**Stated goal**. In the part of the data that opens with the line containing "How do I perform: Point to the MEALS" and runs through the end of the data, change "dimension" to "measurement". Give back only those lines, with everything else left as is.

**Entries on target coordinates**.
↓
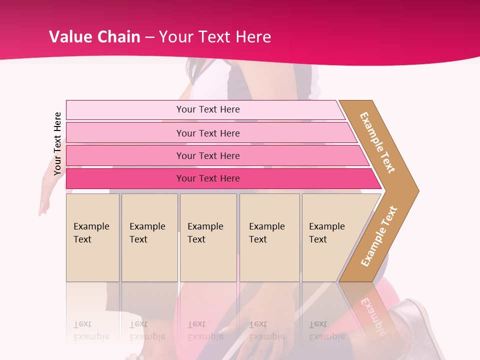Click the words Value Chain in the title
coord(94,37)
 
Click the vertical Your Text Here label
coord(58,144)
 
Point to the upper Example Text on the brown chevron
coord(378,142)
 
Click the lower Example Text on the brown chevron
coord(379,236)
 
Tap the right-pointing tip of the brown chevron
coord(415,190)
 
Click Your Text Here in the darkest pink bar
coord(208,178)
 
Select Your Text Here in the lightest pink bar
coord(208,110)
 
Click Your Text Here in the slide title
coord(215,37)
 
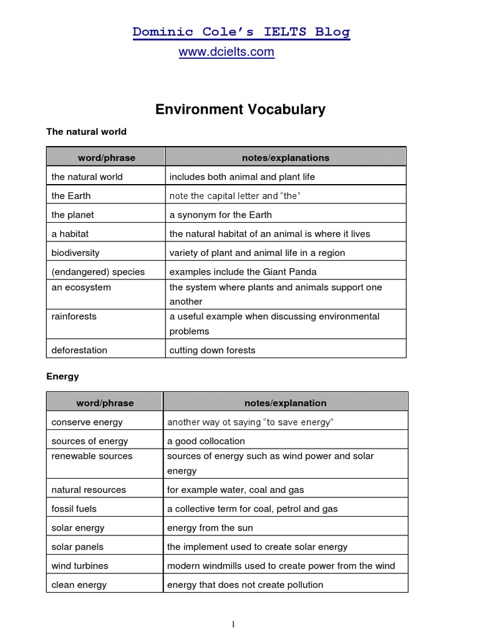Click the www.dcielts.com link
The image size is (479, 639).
226,52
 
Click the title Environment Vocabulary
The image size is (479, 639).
240,110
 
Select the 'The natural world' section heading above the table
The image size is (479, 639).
86,132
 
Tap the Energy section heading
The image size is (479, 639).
62,376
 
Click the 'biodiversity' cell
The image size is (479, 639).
75,253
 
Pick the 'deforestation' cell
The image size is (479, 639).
79,350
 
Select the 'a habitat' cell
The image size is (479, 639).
70,234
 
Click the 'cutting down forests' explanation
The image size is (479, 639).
212,350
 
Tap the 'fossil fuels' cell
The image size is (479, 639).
74,509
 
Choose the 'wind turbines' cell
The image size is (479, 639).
80,566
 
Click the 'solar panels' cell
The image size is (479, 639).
77,547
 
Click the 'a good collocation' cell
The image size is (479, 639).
206,441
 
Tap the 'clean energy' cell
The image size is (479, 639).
79,585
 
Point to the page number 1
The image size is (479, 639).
233,624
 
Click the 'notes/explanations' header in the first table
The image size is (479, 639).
286,158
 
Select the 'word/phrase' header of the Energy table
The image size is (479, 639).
105,403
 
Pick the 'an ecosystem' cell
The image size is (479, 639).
81,288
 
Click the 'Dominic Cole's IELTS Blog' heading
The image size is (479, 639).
241,32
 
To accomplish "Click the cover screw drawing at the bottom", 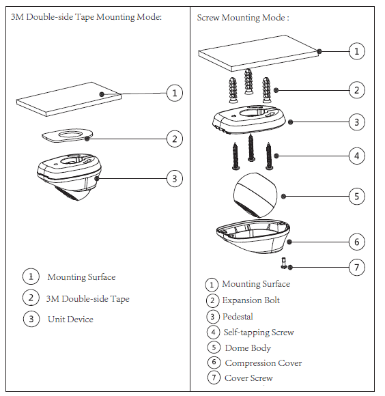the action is click(x=284, y=263).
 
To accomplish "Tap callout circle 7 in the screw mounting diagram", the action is click(x=356, y=267).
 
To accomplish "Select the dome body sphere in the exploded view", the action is click(x=255, y=195).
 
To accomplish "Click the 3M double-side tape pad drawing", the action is click(x=67, y=135).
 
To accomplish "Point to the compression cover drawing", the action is click(x=253, y=236).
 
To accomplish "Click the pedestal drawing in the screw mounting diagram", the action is click(x=249, y=119).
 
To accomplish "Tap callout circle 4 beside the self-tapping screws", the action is click(x=356, y=156).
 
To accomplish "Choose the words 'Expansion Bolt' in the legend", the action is click(x=251, y=300).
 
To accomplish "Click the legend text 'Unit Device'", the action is click(x=70, y=320).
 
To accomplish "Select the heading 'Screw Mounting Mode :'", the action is click(x=243, y=18).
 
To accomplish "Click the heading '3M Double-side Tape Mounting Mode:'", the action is click(x=86, y=17).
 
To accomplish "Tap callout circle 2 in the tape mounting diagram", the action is click(x=175, y=139).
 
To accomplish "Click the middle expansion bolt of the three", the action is click(x=248, y=81).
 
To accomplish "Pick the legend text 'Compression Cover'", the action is click(x=263, y=363).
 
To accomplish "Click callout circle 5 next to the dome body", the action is click(x=356, y=196).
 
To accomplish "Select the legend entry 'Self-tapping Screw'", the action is click(x=259, y=332).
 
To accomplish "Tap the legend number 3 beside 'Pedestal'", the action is click(x=212, y=316).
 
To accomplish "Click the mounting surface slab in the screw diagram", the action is click(x=258, y=53).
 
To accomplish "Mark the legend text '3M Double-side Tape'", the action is click(x=87, y=299).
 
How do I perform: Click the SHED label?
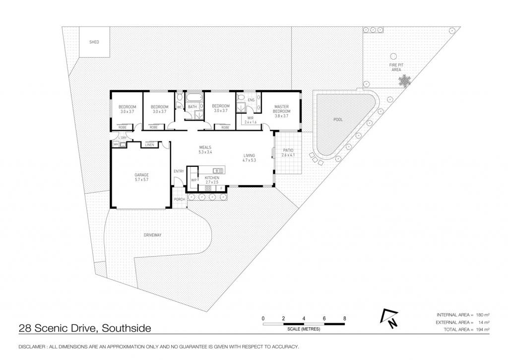tap(94, 42)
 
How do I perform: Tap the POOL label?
tap(338, 120)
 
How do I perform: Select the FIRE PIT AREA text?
tap(396, 68)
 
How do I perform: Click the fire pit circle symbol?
tap(393, 57)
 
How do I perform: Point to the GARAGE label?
tap(141, 175)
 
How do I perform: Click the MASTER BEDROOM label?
tap(282, 109)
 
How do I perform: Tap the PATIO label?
tap(288, 150)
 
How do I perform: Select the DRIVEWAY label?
tap(153, 235)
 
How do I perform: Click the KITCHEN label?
tap(212, 178)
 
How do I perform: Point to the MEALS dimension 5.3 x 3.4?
tap(205, 152)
↑
**Exercise result**.
How do I perform: Point to the MEALS measurement 5.3 x 3.4?
tap(205, 152)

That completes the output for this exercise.